┌────────

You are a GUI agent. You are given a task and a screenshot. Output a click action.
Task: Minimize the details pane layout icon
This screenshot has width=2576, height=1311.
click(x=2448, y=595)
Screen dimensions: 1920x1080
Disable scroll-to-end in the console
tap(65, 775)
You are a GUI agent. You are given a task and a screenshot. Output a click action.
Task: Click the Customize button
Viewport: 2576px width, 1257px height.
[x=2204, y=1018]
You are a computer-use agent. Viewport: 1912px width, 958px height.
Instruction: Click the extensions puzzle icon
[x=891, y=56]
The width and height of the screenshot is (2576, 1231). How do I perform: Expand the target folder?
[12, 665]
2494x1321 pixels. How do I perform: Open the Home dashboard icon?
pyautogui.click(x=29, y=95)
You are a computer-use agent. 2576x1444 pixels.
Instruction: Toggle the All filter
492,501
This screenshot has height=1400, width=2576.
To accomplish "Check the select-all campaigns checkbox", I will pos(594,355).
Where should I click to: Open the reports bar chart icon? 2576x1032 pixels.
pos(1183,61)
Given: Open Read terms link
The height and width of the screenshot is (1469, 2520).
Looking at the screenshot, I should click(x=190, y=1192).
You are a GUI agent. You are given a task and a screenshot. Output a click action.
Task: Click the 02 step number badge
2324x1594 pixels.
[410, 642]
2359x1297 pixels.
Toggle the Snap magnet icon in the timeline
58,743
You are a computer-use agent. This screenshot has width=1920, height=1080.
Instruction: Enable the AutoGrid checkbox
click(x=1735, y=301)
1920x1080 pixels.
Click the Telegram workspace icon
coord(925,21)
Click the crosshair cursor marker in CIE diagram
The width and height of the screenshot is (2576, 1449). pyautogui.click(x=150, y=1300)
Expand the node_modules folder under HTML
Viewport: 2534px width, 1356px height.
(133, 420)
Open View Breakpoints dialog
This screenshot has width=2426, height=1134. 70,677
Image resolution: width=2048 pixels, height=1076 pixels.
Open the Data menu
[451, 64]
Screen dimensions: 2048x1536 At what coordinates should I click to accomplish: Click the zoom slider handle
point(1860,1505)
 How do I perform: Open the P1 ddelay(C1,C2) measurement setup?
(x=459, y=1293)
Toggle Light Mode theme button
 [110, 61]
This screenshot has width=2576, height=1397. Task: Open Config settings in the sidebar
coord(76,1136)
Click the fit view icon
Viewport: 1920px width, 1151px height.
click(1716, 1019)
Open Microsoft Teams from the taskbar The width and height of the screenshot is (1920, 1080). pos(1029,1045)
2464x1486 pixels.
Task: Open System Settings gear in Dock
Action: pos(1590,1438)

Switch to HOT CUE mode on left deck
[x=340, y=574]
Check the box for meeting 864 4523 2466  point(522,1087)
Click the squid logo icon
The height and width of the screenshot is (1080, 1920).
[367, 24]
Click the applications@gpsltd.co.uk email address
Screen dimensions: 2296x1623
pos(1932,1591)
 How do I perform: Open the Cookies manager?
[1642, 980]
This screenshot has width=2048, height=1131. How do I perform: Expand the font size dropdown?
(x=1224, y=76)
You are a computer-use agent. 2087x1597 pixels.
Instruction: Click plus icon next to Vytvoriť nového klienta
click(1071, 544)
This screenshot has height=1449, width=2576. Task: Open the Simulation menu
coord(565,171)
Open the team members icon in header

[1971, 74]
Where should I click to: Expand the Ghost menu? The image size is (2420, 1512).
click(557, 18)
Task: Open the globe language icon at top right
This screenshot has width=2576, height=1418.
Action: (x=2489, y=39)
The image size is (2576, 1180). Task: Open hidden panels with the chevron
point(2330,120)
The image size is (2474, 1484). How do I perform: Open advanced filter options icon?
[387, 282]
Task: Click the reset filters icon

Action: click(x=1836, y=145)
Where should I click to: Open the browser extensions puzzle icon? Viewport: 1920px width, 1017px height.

└────────

REQUIREMENT
Return the full listing. Leave every word as it stands.

TASK SOLUTION
You are a GUI agent. You are given a task and a screenshot. Output a click action.
Task: Minimize the details pane layout icon
This screenshot has width=2576, height=1311.
click(x=2448, y=595)
Screen dimensions: 1920x1080
Disable scroll-to-end in the console
tap(65, 775)
You are a GUI agent. You are given a task and a screenshot. Output a click action.
Task: Click the Customize button
Viewport: 2576px width, 1257px height.
[x=2204, y=1018]
You are a computer-use agent. Viewport: 1912px width, 958px height.
Instruction: Click the extensions puzzle icon
[x=891, y=56]
The width and height of the screenshot is (2576, 1231). How do I perform: Expand the target folder?
[12, 665]
2494x1321 pixels. How do I perform: Open the Home dashboard icon?
pyautogui.click(x=29, y=95)
You are a computer-use agent. 2576x1444 pixels.
Instruction: Toggle the All filter
492,501
This screenshot has height=1400, width=2576.
To accomplish "Check the select-all campaigns checkbox", I will pos(594,355).
Where should I click to: Open the reports bar chart icon? 2576x1032 pixels.
pos(1183,61)
Given: Open Read terms link
The height and width of the screenshot is (1469, 2520).
Looking at the screenshot, I should click(x=190, y=1192).
You are a GUI agent. You are given a task and a screenshot. Output a click action.
Task: Click the 02 step number badge
2324x1594 pixels.
[410, 642]
2359x1297 pixels.
Toggle the Snap magnet icon in the timeline
58,743
You are a computer-use agent. This screenshot has width=1920, height=1080.
Instruction: Enable the AutoGrid checkbox
click(x=1735, y=301)
1920x1080 pixels.
Click the Telegram workspace icon
coord(925,21)
Click the crosshair cursor marker in CIE diagram
The width and height of the screenshot is (2576, 1449). pyautogui.click(x=150, y=1300)
Expand the node_modules folder under HTML
Viewport: 2534px width, 1356px height.
(133, 420)
Open View Breakpoints dialog
This screenshot has width=2426, height=1134. 70,677
Image resolution: width=2048 pixels, height=1076 pixels.
Open the Data menu
[451, 64]
Screen dimensions: 2048x1536 At what coordinates should I click to accomplish: Click the zoom slider handle
point(1860,1505)
 How do I perform: Open the P1 ddelay(C1,C2) measurement setup?
(x=459, y=1293)
Toggle Light Mode theme button
 [110, 61]
This screenshot has width=2576, height=1397. Task: Open Config settings in the sidebar
coord(76,1136)
Click the fit view icon
Viewport: 1920px width, 1151px height.
click(1716, 1019)
Open Microsoft Teams from the taskbar The width and height of the screenshot is (1920, 1080). pos(1029,1045)
2464x1486 pixels.
Task: Open System Settings gear in Dock
Action: pos(1590,1438)

Switch to HOT CUE mode on left deck
[x=340, y=574]
Check the box for meeting 864 4523 2466  point(522,1087)
Click the squid logo icon
The height and width of the screenshot is (1080, 1920).
[367, 24]
Click the applications@gpsltd.co.uk email address
Screen dimensions: 2296x1623
pos(1932,1591)
 How do I perform: Open the Cookies manager?
[1642, 980]
This screenshot has width=2048, height=1131. How do I perform: Expand the font size dropdown?
(x=1224, y=76)
You are a computer-use agent. 2087x1597 pixels.
Instruction: Click plus icon next to Vytvoriť nového klienta
click(1071, 544)
This screenshot has height=1449, width=2576. Task: Open the Simulation menu
coord(565,171)
Open the team members icon in header

[1971, 74]
Where should I click to: Expand the Ghost menu? The image size is (2420, 1512).
click(557, 18)
Task: Open the globe language icon at top right
This screenshot has width=2576, height=1418.
Action: (x=2489, y=39)
The image size is (2576, 1180). Task: Open hidden panels with the chevron
point(2330,120)
The image size is (2474, 1484). How do I perform: Open advanced filter options icon?
[387, 282]
Task: Click the reset filters icon

Action: click(x=1836, y=145)
Where should I click to: Open the browser extensions puzzle icon? Viewport: 1920px width, 1017px height.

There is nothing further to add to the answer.